Griffin: Mixing Gated Linear Recurrences with Local Attention for Efficient Language Models

Speaker	Aleksandar Botev
Affiliation	Google DeepMind
Date	Friday, 22 March 2024
Time	12:00-13:00
Location	Function Space, UCL Centre for Artificial Intelligence, 1st Floor, 90 High Holborn, London WC1V 6BH
Link	https://ucl.zoom.us/j/97245943682
Event series	DeepMind/ELLIS CSML Seminar Series
Abstract	In the last few years transformers have become the default architecture for sequential modelling tasks like language modelling. However, a new family of models - state space models - are trying to challenge the status quo. In this talk we will investigate the recent progress on these class models and provide context and different perspectives on them from both theoretical and practical point of view. We will argue that not only the choice of recurrent layer matters, but rather than whole block design and architecture plays a huge role in their success. With this we will present Griffin - a hybrid of Recurrent Gated Linear Recurrent Unit and Local Attention that achieves state of the art performance similar to Transformers, but is significantly faster at inference, both in latency and throughput.
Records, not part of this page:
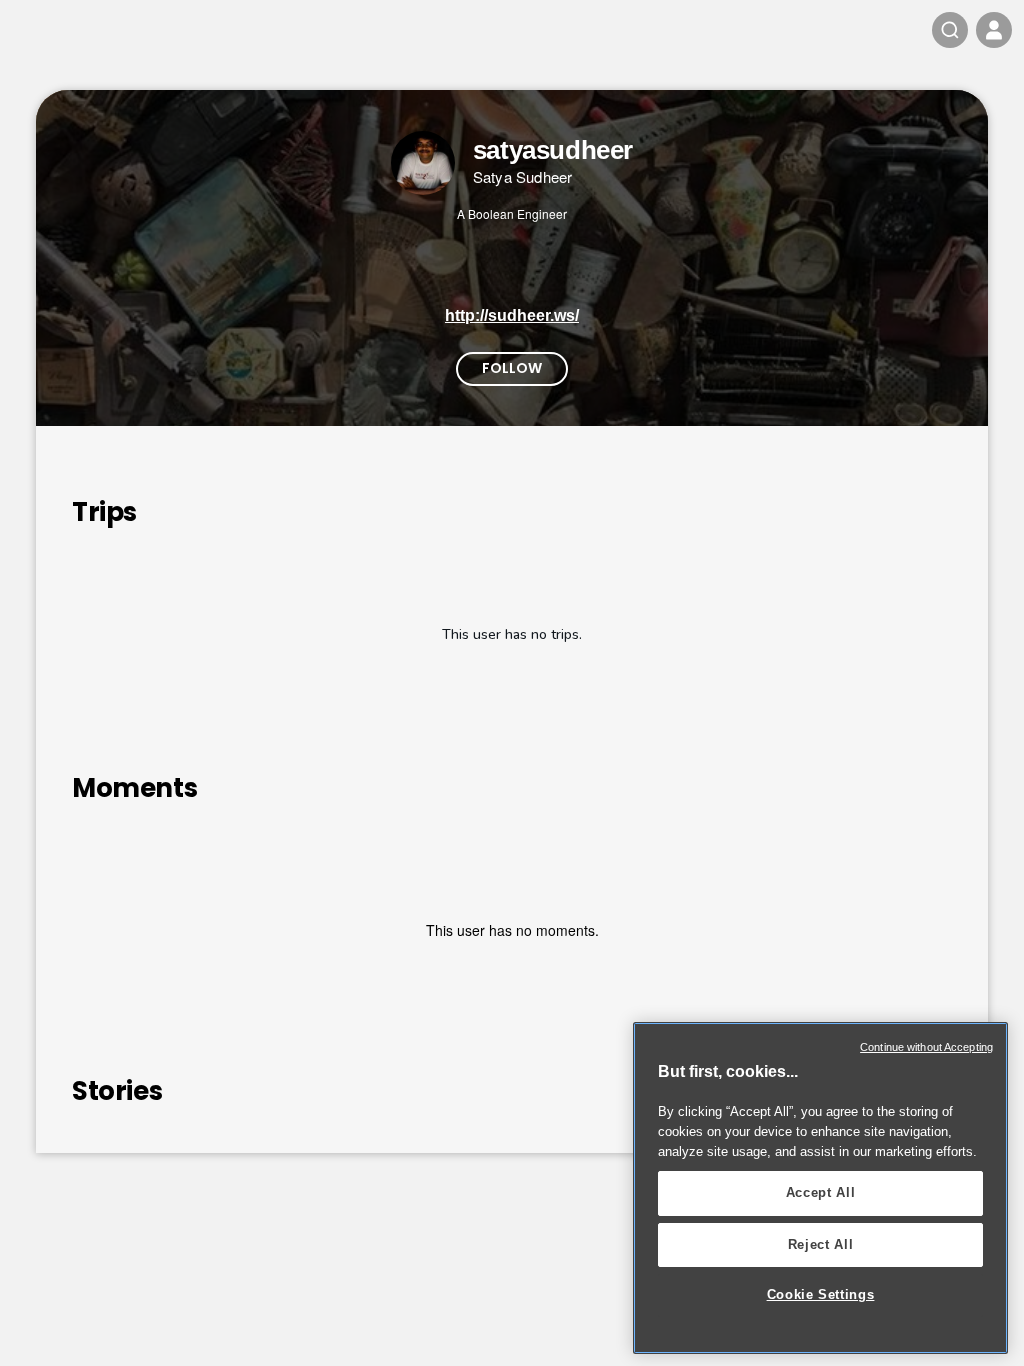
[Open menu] (994, 30)
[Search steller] (950, 30)
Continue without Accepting (926, 1047)
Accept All (821, 1192)
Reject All (821, 1244)
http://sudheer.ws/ (512, 315)
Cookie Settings (821, 1294)
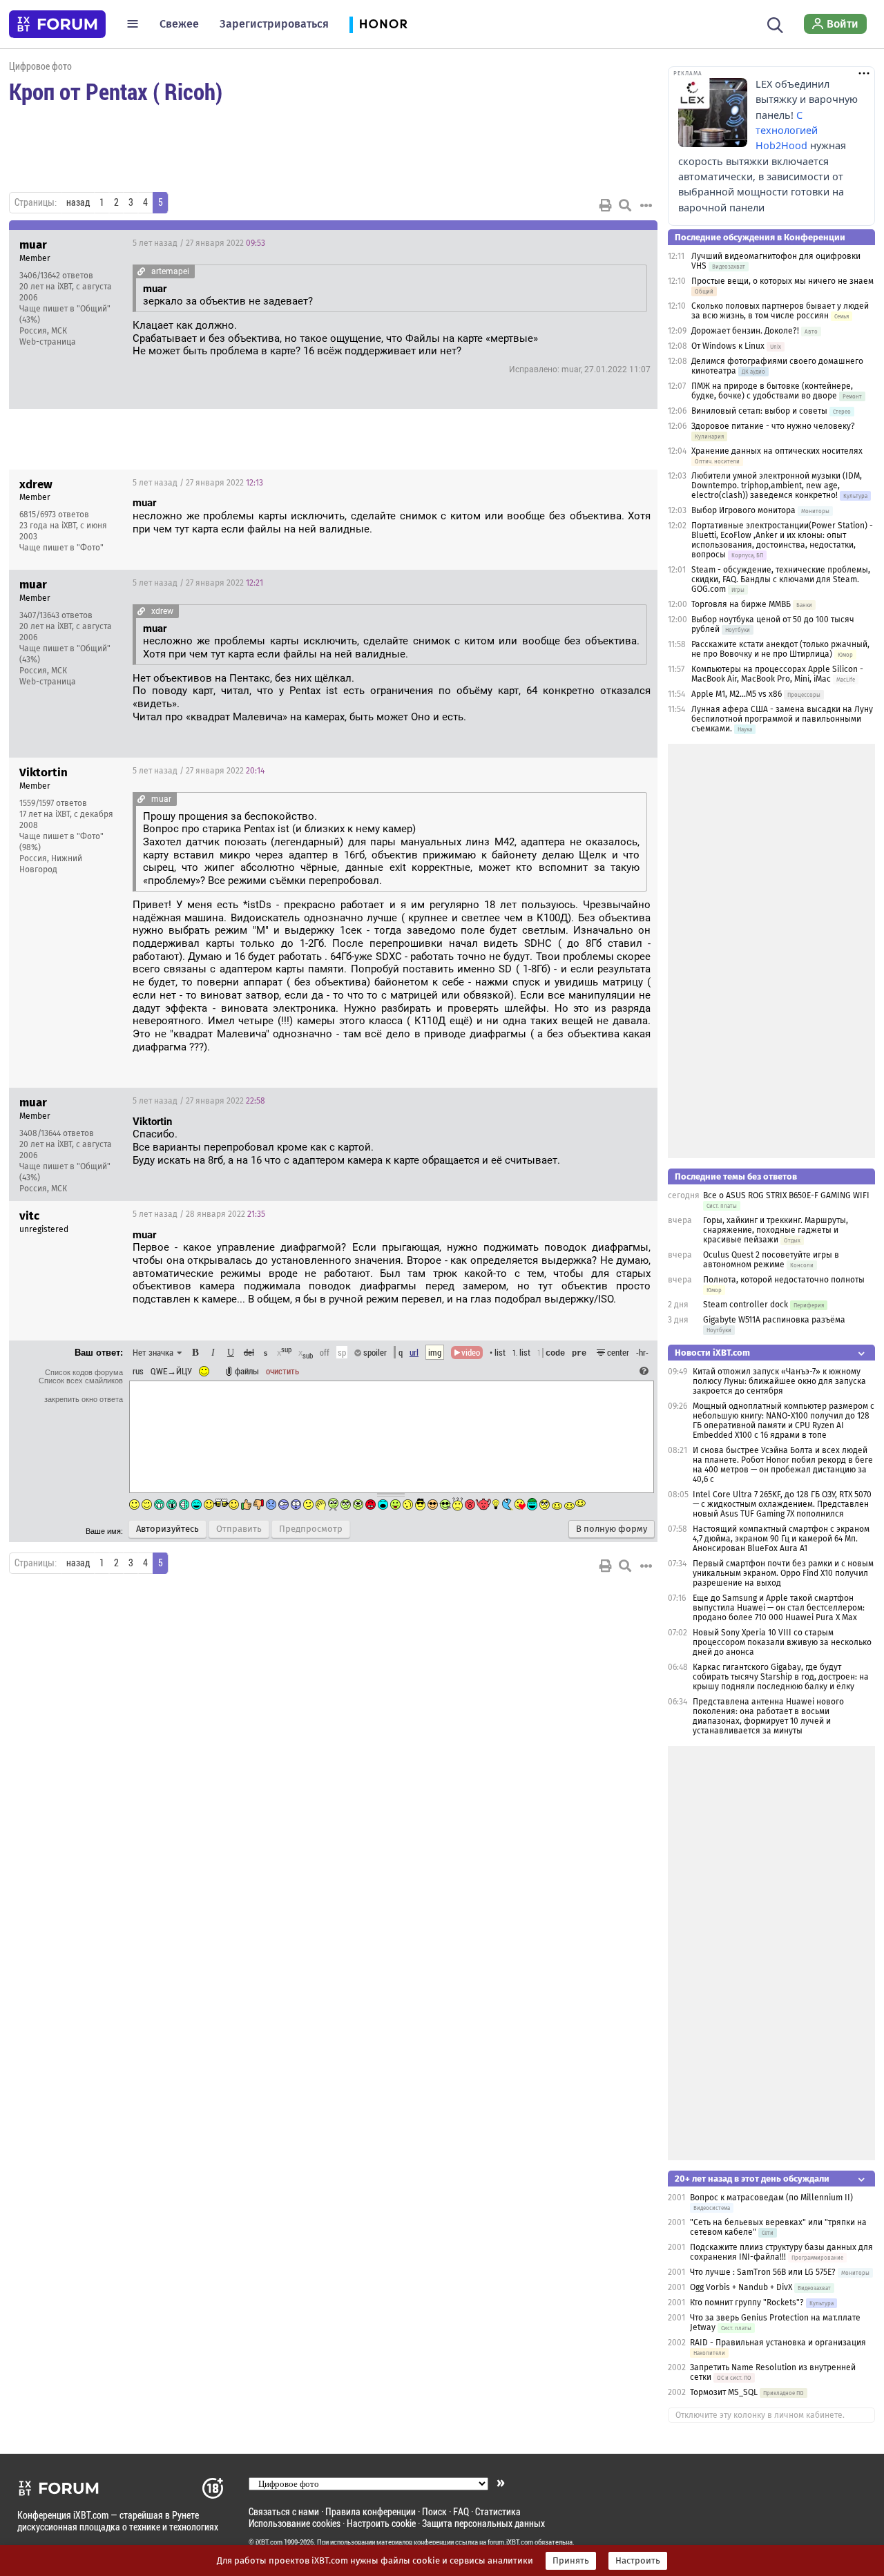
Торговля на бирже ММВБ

We will also show that these models can leverage much longer contexts than being trained on and will discuss interesting implications of this.
Biography	Alex is a Research Scientist in Machine Learning at Google DeepMind. He has worked on generative models, second order optimization, Bayesian methods, ML applied to physics and now is finally dabbling into LLMs. Previously he studied in UCL under the supervision of David Barber for his PhD.